→ Problem statement
Pull out of the data below the stretch of lines bounded by the one containing "Continue shopping (640, 412)" and the one containing "Rewards (876, 794)", both bounds included, unchanged.

→ Records for this task
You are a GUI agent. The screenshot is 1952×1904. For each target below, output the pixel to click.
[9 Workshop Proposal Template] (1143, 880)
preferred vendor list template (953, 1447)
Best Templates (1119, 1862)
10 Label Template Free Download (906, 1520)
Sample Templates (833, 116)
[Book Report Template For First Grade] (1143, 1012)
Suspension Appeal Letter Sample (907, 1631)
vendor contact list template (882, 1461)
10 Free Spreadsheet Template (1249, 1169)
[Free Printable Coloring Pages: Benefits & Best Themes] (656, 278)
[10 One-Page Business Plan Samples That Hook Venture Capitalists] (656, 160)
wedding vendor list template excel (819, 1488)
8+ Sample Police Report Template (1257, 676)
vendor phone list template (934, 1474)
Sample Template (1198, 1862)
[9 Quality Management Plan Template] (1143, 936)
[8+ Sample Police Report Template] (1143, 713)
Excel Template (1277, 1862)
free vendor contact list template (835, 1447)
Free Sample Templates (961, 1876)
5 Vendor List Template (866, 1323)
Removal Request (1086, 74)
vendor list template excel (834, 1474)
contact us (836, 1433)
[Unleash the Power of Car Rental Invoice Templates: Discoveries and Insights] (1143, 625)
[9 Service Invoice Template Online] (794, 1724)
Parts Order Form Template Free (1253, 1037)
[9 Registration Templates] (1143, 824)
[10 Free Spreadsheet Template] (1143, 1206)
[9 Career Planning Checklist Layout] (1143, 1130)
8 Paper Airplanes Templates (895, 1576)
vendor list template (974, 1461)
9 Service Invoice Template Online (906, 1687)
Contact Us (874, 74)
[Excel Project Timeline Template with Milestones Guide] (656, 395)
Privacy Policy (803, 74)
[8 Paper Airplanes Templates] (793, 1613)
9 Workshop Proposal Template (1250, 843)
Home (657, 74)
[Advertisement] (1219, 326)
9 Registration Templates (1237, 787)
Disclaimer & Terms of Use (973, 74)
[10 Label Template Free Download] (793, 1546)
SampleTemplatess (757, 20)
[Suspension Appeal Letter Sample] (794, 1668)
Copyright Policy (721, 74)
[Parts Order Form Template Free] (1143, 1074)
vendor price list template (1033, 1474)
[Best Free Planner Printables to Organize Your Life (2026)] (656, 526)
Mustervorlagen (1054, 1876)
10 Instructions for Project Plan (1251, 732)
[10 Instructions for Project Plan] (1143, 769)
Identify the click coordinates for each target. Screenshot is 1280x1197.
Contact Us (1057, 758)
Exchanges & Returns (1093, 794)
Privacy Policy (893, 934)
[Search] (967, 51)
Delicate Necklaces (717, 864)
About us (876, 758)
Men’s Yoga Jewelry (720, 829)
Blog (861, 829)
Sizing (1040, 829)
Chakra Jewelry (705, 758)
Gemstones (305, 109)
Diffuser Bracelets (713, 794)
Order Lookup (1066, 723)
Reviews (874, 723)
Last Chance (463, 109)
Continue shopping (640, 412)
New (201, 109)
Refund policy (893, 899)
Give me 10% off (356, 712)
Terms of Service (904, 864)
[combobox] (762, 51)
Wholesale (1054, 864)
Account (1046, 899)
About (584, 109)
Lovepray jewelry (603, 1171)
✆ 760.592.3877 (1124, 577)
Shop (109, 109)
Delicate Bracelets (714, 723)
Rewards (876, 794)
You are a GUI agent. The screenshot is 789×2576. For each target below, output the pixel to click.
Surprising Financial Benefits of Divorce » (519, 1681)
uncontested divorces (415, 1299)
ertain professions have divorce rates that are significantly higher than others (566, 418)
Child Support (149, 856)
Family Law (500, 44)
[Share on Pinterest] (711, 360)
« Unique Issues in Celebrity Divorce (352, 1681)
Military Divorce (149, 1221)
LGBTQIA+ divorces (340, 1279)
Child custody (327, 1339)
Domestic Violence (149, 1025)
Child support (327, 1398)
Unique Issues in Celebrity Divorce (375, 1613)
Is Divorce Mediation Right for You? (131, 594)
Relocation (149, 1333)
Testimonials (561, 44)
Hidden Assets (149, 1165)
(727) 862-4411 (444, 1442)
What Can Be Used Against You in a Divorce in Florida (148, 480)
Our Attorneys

→ Finished task
Continue shopping (640, 412)
New (201, 109)
Refund policy (893, 899)
Give me 10% off (356, 712)
Terms of Service (904, 864)
[combobox] (762, 51)
Wholesale (1054, 864)
Account (1046, 899)
About (584, 109)
Lovepray jewelry (603, 1171)
✆ 760.592.3877 (1124, 577)
Shop (109, 109)
Delicate Bracelets (714, 723)
Rewards (876, 794)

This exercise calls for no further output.